Now I am back from the customs duty to pay the toll for my new Hoggit sight with .010 pins ( especially for chip shooting:wink. Unfortunately they send the short version and I ordered the long size:embara:.

But back to the K.D.S.C. shooting.
It seems you aim good and you and you friends had fun yesterday. In the moment my aiming is not so exactly for this game by 94# at my bow, I hit constantly a circle from 6 cm with four arrows in a row, but I am sure in August I am fit again for some chip shoots.

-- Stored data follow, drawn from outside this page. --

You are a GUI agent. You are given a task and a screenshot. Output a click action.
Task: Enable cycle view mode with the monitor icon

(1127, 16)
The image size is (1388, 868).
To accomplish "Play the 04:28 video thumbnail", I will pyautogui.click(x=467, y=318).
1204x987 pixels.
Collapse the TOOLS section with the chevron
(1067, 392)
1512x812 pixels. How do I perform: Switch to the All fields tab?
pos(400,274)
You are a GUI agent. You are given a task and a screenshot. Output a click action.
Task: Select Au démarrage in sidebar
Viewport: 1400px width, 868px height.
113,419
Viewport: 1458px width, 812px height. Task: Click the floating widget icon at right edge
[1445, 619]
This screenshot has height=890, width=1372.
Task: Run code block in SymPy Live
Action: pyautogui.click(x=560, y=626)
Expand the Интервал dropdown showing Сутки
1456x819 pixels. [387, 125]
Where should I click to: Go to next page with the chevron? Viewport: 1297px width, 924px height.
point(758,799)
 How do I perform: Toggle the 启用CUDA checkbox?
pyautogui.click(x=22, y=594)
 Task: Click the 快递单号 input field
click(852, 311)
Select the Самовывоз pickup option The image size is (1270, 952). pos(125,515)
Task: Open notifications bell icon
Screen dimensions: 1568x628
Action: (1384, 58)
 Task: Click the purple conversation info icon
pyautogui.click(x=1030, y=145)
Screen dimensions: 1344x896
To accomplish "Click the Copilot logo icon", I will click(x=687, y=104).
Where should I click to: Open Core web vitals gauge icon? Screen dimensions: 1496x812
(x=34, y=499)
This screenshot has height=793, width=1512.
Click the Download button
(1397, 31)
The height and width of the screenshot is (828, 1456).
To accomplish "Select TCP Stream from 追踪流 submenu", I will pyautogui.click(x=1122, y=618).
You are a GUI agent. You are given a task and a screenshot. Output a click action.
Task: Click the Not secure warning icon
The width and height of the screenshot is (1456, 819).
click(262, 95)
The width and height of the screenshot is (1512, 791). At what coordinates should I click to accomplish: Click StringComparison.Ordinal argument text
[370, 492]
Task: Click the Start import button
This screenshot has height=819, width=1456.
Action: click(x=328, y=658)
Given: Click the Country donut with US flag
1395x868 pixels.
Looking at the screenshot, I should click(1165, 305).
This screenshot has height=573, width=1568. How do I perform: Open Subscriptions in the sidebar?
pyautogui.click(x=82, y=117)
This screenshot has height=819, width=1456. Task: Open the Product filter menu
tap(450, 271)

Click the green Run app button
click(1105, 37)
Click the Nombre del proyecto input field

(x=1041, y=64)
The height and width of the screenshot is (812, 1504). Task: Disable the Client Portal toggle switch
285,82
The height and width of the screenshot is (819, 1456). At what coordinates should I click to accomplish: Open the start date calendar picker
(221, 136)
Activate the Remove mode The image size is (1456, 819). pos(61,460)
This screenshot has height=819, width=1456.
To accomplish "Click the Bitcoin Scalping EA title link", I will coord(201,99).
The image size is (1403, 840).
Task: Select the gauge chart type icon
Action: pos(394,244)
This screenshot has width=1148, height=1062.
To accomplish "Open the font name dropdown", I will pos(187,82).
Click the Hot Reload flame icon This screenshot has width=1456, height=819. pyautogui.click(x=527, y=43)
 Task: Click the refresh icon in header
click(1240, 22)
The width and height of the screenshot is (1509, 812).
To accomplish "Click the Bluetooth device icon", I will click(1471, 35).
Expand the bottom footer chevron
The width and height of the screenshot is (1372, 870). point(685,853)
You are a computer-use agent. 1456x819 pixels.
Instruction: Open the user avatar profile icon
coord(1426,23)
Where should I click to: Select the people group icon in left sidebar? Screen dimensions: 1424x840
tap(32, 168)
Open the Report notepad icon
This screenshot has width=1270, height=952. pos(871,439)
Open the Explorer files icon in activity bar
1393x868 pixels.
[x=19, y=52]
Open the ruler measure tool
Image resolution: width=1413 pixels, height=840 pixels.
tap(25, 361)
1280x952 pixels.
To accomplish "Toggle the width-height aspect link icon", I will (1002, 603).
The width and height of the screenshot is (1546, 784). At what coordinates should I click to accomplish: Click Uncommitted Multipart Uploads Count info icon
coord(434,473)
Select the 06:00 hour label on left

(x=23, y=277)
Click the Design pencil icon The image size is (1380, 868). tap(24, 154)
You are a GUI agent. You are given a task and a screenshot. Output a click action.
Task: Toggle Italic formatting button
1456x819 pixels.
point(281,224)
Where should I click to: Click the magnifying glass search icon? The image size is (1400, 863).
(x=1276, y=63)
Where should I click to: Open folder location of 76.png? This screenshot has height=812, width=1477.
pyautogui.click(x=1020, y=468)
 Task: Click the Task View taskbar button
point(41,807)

Oh man, what a pleasure to see that you use my K.D.S.C.:darkbeer::darkbeer::darkbeer:


----------



## Dugga Boy (Apr 21, 2003)

Oh yes.
I remember that headache machine when we had our first AT meeting with Frank.:darkbeer:

Gee, now SA is lost. 

DB

PS:
With Philip I have to build a catapult version, throwing a tied up vervet monkey to the neighbours game farm each time the chip gets hit.


----------



## OutaAfrica (Mar 14, 2007)

Bossie hoop die ding gaan ook bosberaad toe


----------



## Karoojager (Dec 20, 2005)

Karoojager said:


> Now I am back from the customs duty to pay the toll for my new Hoggit sight with .010 pins ( especially for chip shooting:wink. Unfortunately they send the short version and I ordered the long size:embara:.
> 
> But back to the K.D.S.C. shooting.
> It seems you aim good and you and you friends had fun yesterday. In the moment my aiming is not so exactly for this game by 94# at my bow, I hit constantly a circle from 6 cm with four arrows in a row, but I am sure in August I am fit again for some chip shoots.
> ...


Here two pictures of my practice shooting.
3 arrows on a beer plate at 20 yard with my Safari.
The yellow smiley is 6 cm.

View attachment 365536


View attachment 365537


----------



## Algiz (Oct 25, 2005)

nimrod-100 said:


> Guys,
> 
> For sure you will have fun with that.
> ... and for sure you will be the only one in South Africa who has this gadget.
> ...


I remember this chip shooting, what a headache the next morning :darkbeer::darkbeer::darkbeer:


----------